Quoted passage:
Well, the Timmyslam may have taken a break over the summer, but it’s been full steam ahead on the running front over the last couple of months, with silly distances conquered, a successful return to racing, seeing others start their running journey and the launch of a big challenge for 2017.
In June, fresh(!) off the back of four spring marathons, I took on my first ultra. The Wall is a 69 mile race from Carlisle to Newcastle, following the route of Hadrian’s Wall, and providing a tough mixed-terrain route through some stunning countryside. Not a day for the faint-hearted then! As we congregated in the courtyard of Carlisle Castle in the early morning sunshine, there was a palpable air of nervous anticipation as we all quietly considered the day ahead of us. “Just get through the first 30 miles without using up too much energy” and “walk up the hills” seemed to be the basis of my strategy for the day. However, I also made sure, to the amusement of others, that I was carrying enough equipment, food, clothes, first aid etc. to cover pretty much any eventuality.
In many ways it is difficult to sit back and write about the run itself – in part because there was just so much of it. But what I can say is that although 69 miles is an awful long way, it was perhaps the most enjoyable, and certainly most fun, running experience I have ever had. Three of us running together really helped (I can’t imagine attempting something like that on your own) and despite us all having the odd quiet period, we kept each other going all day and night. Every time she saw us along the route, Liz was amazed at how relaxed, smiley and cheery we were. And she was right; it was that positive attitude and sense of fun that just kept us going, mile after mile, hour after hour. It also meant that by the time the darkness descended and we headed along the Tyne towards the finish on Newcastle’s riverfront we hadn’t slowed down our pace, and were amongst the fastest runners over the final 20 miles.
So did I learn anything that would be of use to any of you considering on embarking on a similar challenge? Find others to run with; you don’t have to carry quite so much stuff; don’t forget the insect repellent (midge bites were far worse than sore muscles over the following days); you can’t eat too much Haribo; I can’t run when I’m laughing; and don’t tell your mates that you can’t run when you’re laughing! A huge thank you to my band of brothers, Stephen and Ben; we had an awesome day.

Using the information:
1. Rewrite the ultramarathon account between "Well, the Timmyslam" and "challenge for 2017.", inclusive, putting "winter" in place of "summer".
2. According to the ultramarathon account, how long is The Wall, and which two places does it run between?
3. Carry the ultramarathon account forward from its final line.
The entries after this point are separate material, unrelated to the ultramarathon account.

Supplied information:
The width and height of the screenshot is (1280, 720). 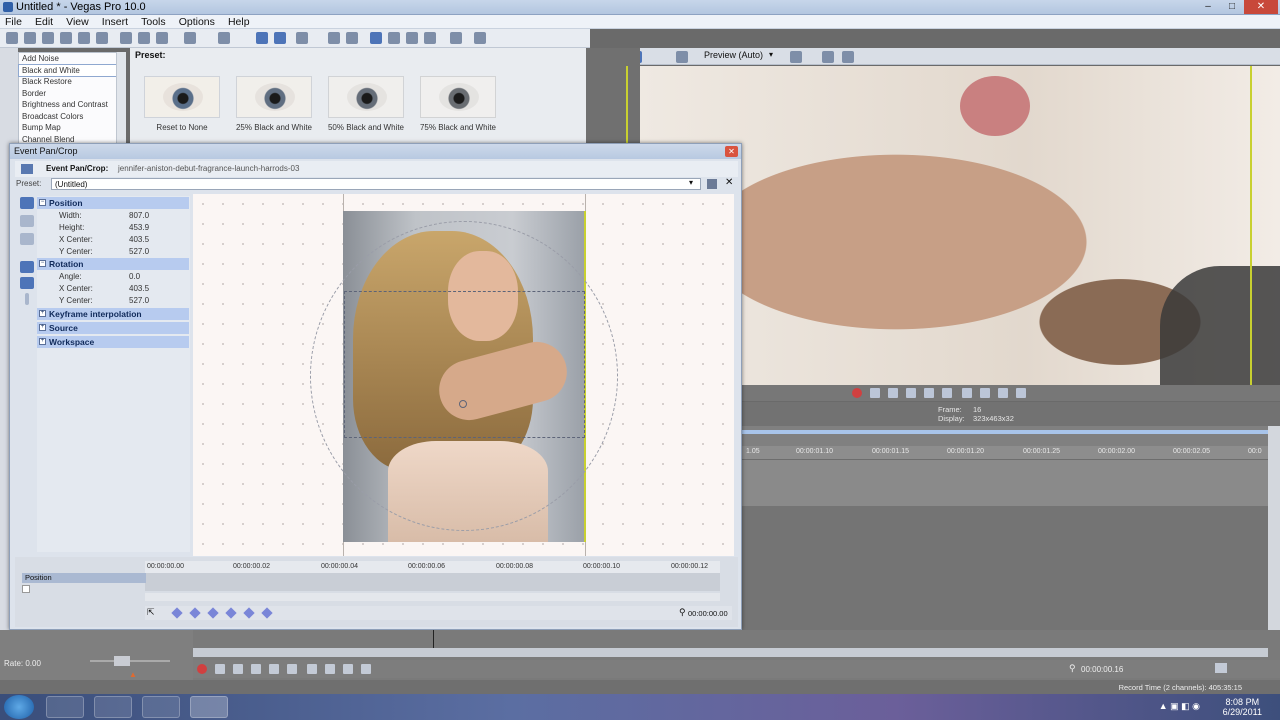 What do you see at coordinates (162, 38) in the screenshot?
I see `paste-icon` at bounding box center [162, 38].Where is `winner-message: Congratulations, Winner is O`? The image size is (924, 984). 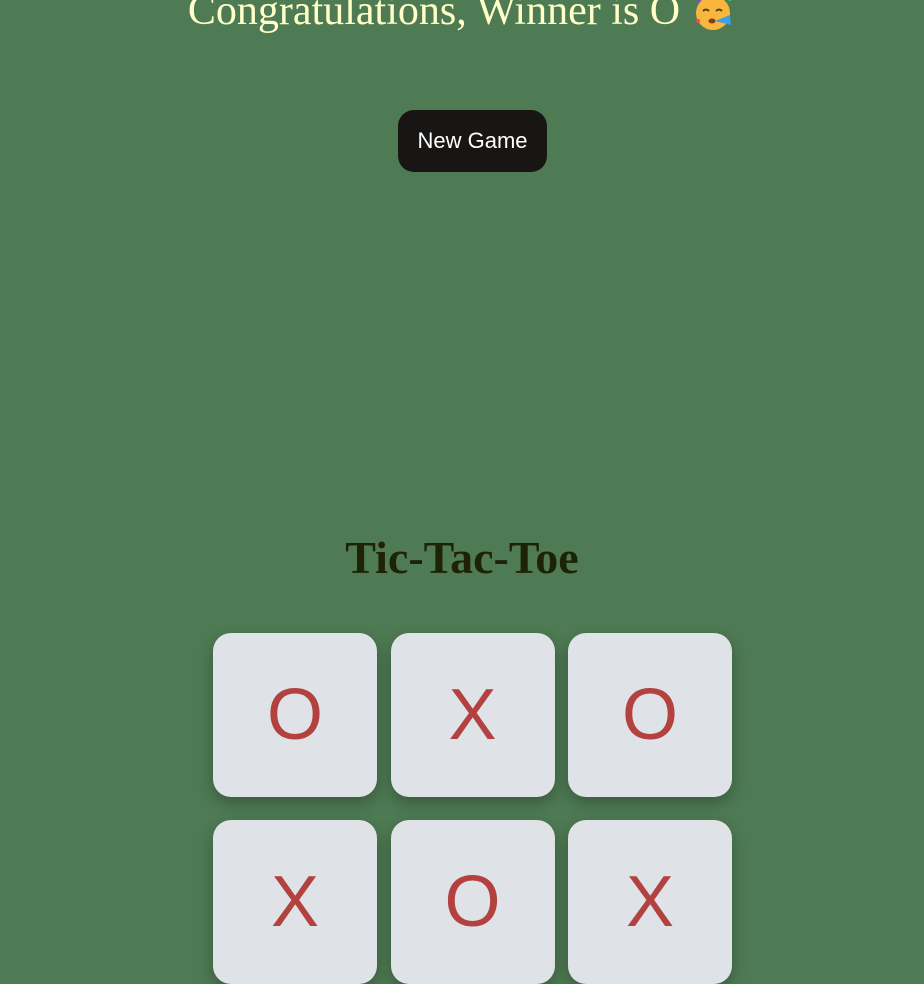
winner-message: Congratulations, Winner is O is located at coordinates (462, 18).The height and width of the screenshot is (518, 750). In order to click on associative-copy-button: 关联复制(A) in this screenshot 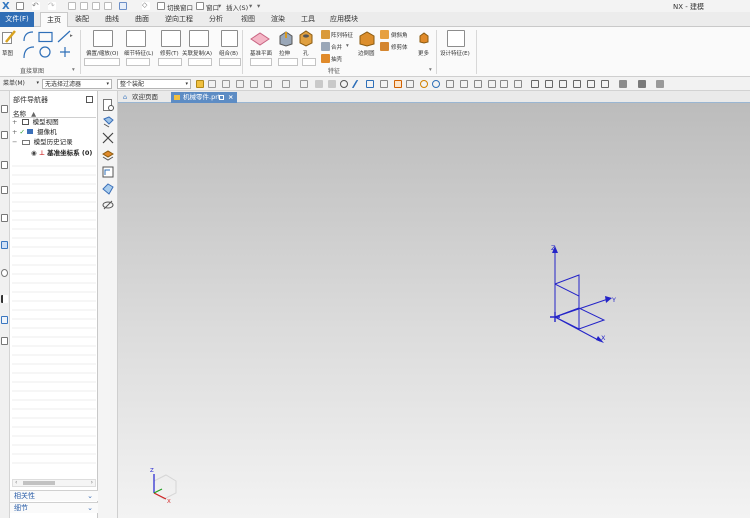, I will do `click(197, 53)`.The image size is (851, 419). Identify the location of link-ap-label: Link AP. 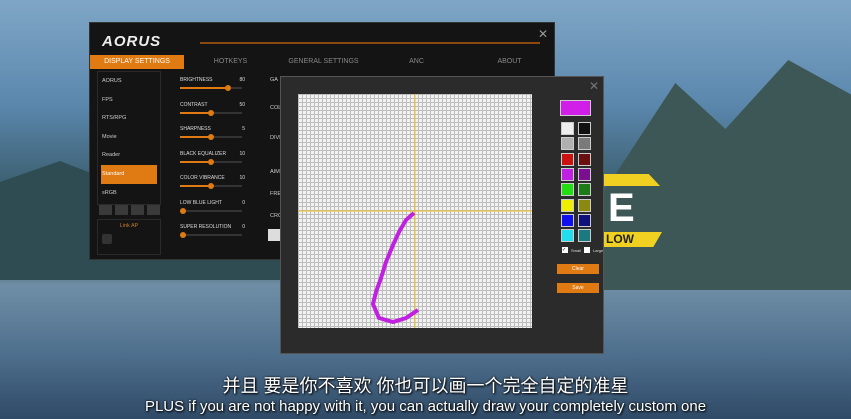
(129, 226).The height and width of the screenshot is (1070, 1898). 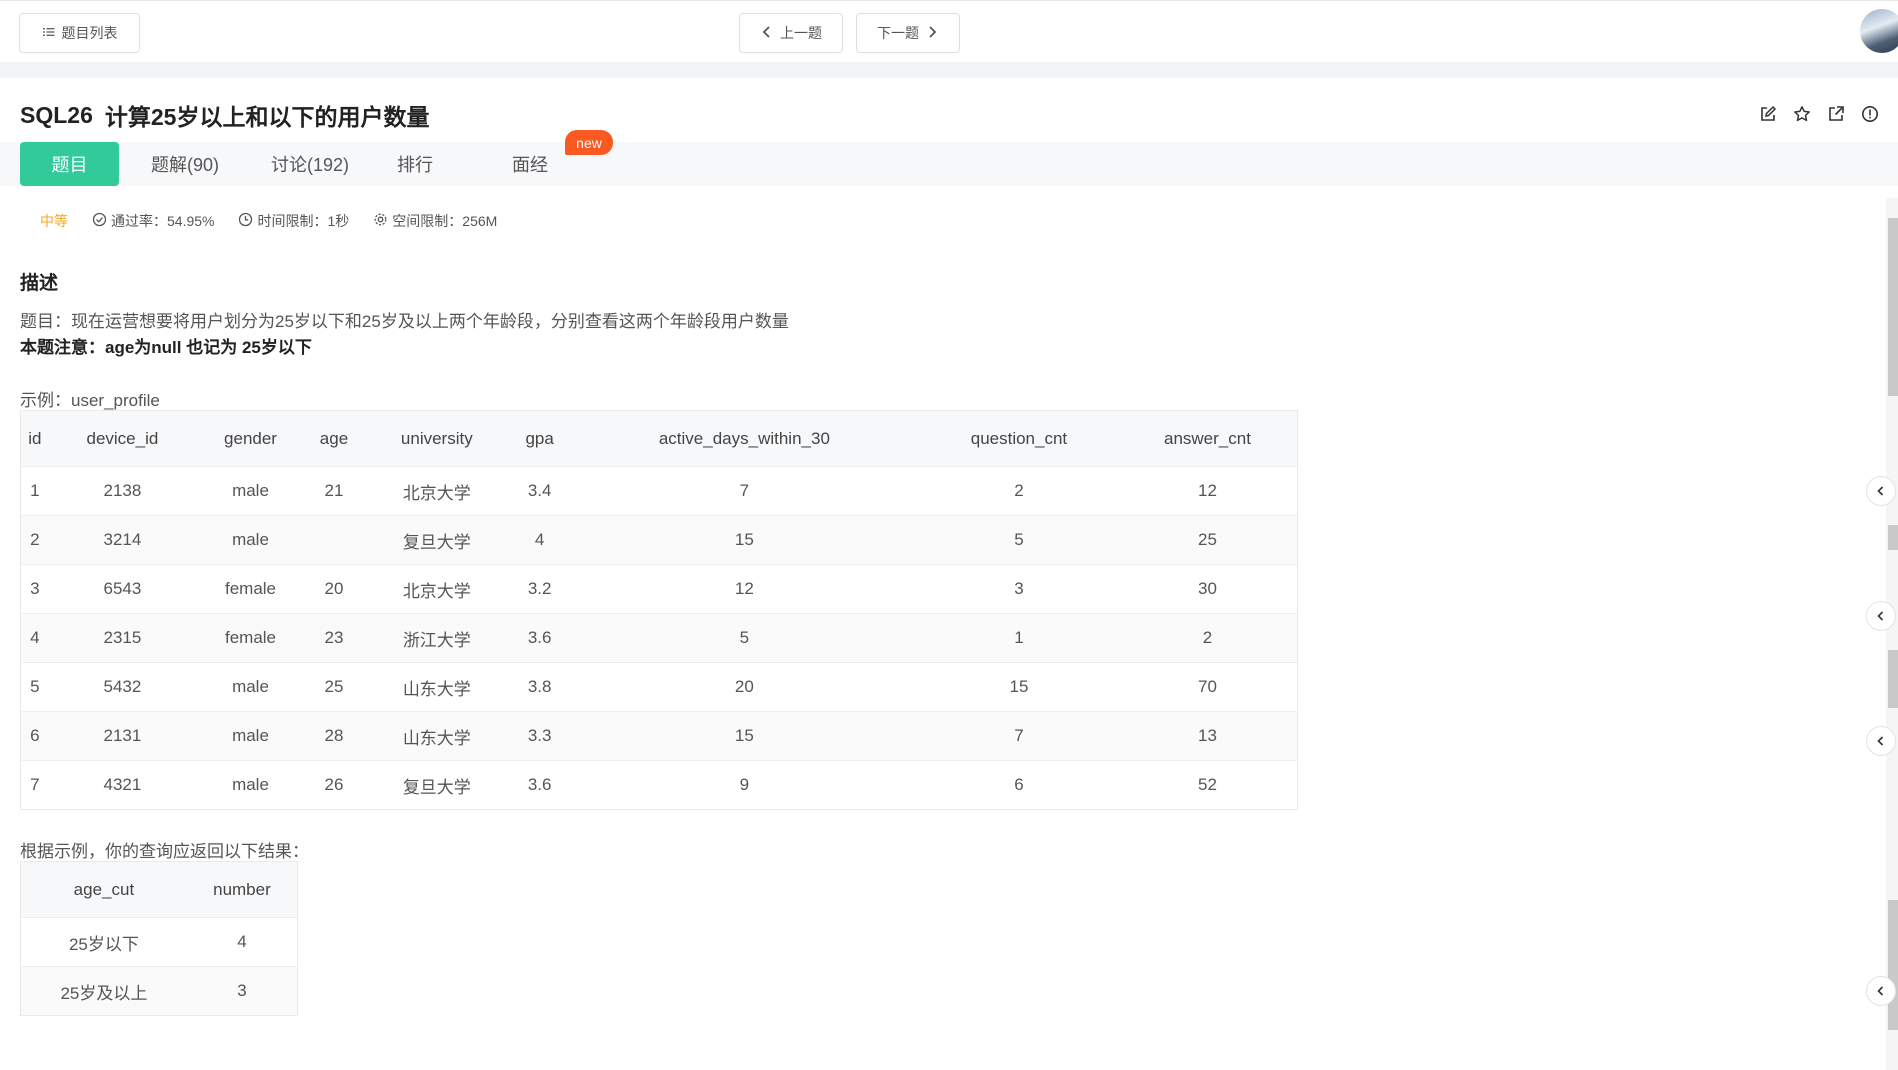 I want to click on time-limit: 时间限制：1秒, so click(x=294, y=221).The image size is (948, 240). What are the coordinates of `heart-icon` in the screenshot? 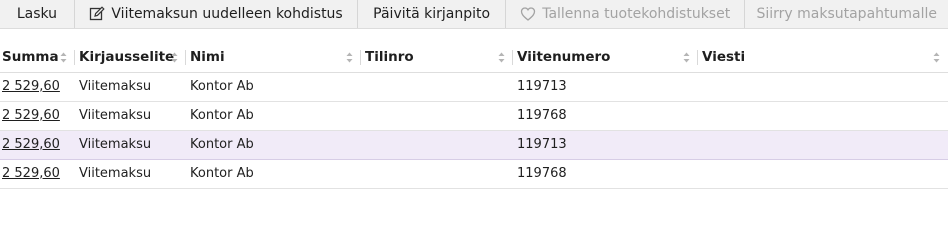 It's located at (528, 14).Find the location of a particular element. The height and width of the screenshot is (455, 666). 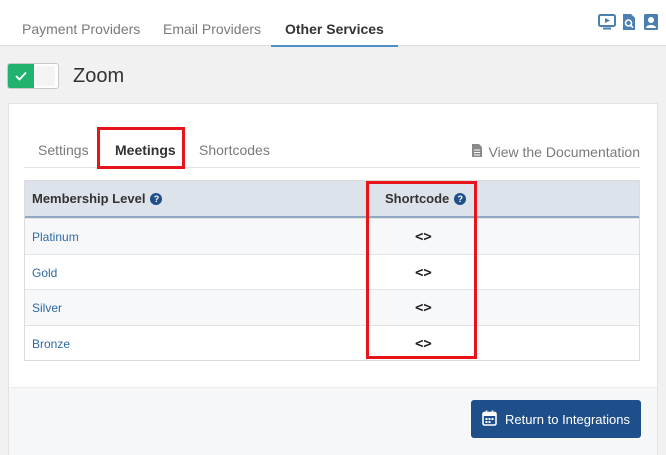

Answers for each item:
1.
Well, the Timmyslam may have taken a break over the winter, but it’s been full steam ahead on the running front over the last couple of months, with silly distances conquered, a successful return to racing, seeing others start their running journey and the launch of a big challenge for 2017.

2. 69 miles, from Carlisle to Newcastle.

3.
What followed The Wall was something that many of us runners struggle with. I had a rest! Having overdone it last summer, and ending up injured through much of the winter, I decided that I would take two weeks off running, before embarking on some serious training ahead of my autumn marathons. We all know how hard it can be to voluntarily give up running, especially when the weather is warm, the days long, and with clubmates racing what seems like every other day. But, there is no doubt in my mind that it did both my body and mind a lot of good, and helped lay a great foundation for some great training and racing over the last six weeks (including a first ever podium!). So remember, we all train seven days a week – rest days are as much a part of any training plan as anything else. It really does make you a better runner.
The best running highlight of the summer didn’t feature me at all, but my partner Liz, who completed a Couch to 5K programme run by my club . Not quite knowing what to expect, she found the sessions relaxed and supportive and was amazed at how comfortable she felt after only a few weeks. I felt so proud running with her as she completed her first ever parkrun, and then seeing her complete her first 10k only a few weeks later. She does still need to learn, however, that running shoes can’t be chosen solely on colour!
Couch to 5k is a fantastic way to get people into exercise and running, in a way that builds up gently from those very first running steps. It was how I started my running some six years ago, and it has been amazing to see over 100 people engage with the programmes that the club has run this summer. We all share the responsibility of promoting our sport and encouraging others to participate, so get yourself involved in whatever way you can – after all, we all started somewhere.
And finally, what do I have planned for 2017? Well, as some of you will already know, I will be taking part in the Brathay 10in10 in May 2017. That’s 10 marathons in 10 days, around beautiful Lake Windermere, finishing on my 44th birthday (what better way to celebrate?). This will be very different from anything else I’ve ever attempted, because I’m not running it for me, I’m running it to support the work of Brathay Trust, who do incredible work supporting vulnerable and disadvantaged children and young people. Exciting and challenging times ahead and I know I won’t be able to do it without your support. I look forward to sharing the journey with you.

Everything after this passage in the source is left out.